WHAT TO DO: Count the lines of the material below that contain the string "bounding", treating uppercase and lowercase as different. Reply with the number alone.

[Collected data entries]
====

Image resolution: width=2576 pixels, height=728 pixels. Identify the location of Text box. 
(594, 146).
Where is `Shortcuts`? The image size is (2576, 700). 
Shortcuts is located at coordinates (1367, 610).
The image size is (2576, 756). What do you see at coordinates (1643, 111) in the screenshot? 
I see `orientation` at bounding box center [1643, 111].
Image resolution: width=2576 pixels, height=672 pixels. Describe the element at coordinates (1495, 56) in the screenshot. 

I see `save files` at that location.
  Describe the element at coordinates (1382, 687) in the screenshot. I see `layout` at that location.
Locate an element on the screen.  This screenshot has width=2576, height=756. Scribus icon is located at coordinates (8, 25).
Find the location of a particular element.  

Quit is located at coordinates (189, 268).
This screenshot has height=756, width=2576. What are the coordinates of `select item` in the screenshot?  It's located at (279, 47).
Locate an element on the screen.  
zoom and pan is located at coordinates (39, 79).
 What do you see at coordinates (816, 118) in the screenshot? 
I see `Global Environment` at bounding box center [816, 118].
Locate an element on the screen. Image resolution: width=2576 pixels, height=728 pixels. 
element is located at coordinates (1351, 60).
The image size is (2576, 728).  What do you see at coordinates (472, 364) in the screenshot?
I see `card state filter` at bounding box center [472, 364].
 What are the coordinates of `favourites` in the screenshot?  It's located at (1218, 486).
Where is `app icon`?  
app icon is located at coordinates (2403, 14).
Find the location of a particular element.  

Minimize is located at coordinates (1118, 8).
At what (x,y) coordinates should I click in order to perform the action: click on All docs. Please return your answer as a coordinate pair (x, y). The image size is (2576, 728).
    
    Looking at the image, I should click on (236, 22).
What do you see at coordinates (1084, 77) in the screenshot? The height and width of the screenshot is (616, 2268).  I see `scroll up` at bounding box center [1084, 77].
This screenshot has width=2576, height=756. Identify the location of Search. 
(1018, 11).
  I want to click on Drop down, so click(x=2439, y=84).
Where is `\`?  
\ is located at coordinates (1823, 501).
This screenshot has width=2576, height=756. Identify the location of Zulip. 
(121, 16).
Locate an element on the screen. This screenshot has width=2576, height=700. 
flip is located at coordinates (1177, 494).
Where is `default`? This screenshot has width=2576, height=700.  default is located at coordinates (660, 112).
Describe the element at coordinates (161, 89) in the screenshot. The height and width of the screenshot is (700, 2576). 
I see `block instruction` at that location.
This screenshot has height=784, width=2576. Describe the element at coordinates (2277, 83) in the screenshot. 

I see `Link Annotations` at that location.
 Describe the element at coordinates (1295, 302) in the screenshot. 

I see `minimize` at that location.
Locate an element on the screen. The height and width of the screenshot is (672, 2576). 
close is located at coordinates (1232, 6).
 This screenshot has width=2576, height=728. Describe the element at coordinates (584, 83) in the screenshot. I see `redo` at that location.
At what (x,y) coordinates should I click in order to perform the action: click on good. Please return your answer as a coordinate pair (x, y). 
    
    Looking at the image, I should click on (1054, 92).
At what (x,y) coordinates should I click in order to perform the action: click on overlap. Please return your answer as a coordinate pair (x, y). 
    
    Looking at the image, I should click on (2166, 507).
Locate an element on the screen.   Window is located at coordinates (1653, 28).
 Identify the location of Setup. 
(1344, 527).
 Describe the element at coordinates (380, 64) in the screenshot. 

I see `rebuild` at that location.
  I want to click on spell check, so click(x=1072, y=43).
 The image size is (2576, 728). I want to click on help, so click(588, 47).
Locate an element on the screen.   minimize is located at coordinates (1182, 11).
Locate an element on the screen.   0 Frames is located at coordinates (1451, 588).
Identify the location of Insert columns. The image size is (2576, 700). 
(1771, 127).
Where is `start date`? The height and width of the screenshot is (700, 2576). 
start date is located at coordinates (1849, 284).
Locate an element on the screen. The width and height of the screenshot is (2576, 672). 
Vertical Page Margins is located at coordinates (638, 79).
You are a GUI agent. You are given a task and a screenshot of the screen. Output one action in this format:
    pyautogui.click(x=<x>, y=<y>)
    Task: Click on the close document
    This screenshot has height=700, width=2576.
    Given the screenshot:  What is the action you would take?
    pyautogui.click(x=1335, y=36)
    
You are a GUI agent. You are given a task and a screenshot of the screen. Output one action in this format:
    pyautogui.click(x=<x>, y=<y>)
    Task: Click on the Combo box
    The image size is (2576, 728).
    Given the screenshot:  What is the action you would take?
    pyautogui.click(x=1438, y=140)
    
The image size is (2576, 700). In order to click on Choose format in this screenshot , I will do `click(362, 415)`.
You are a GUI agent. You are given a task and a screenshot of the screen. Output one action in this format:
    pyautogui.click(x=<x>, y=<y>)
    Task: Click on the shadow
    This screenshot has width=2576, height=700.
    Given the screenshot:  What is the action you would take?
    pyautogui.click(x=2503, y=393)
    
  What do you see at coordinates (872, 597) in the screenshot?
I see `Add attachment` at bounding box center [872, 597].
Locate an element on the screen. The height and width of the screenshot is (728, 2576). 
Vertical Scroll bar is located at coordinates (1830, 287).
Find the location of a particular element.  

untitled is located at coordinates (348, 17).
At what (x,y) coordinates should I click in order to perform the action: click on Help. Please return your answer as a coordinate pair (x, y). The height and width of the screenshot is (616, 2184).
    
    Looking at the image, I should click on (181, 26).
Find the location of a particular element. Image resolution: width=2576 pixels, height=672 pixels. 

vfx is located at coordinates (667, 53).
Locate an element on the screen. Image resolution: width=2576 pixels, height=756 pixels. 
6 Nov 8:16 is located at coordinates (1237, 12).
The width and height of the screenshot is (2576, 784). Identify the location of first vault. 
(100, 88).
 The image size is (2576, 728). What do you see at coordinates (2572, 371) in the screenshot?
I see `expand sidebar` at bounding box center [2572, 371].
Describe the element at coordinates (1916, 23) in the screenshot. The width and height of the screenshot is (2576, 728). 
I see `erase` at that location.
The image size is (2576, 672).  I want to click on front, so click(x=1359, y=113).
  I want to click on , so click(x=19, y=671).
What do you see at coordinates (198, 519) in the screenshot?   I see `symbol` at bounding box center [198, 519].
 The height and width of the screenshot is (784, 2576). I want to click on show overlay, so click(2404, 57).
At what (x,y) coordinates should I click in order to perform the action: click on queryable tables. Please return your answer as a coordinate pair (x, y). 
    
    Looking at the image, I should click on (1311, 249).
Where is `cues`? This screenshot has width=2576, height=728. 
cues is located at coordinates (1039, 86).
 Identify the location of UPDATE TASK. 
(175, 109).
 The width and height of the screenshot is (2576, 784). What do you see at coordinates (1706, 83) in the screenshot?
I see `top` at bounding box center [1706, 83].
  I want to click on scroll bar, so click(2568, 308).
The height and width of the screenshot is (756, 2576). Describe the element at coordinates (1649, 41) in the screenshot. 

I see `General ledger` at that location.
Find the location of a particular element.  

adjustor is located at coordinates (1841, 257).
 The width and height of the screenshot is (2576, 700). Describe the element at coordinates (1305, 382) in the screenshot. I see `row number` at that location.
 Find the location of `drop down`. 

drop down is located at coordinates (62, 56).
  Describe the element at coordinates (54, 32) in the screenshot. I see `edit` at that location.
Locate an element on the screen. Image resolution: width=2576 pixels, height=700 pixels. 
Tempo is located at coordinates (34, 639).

====

RESPONSE: 8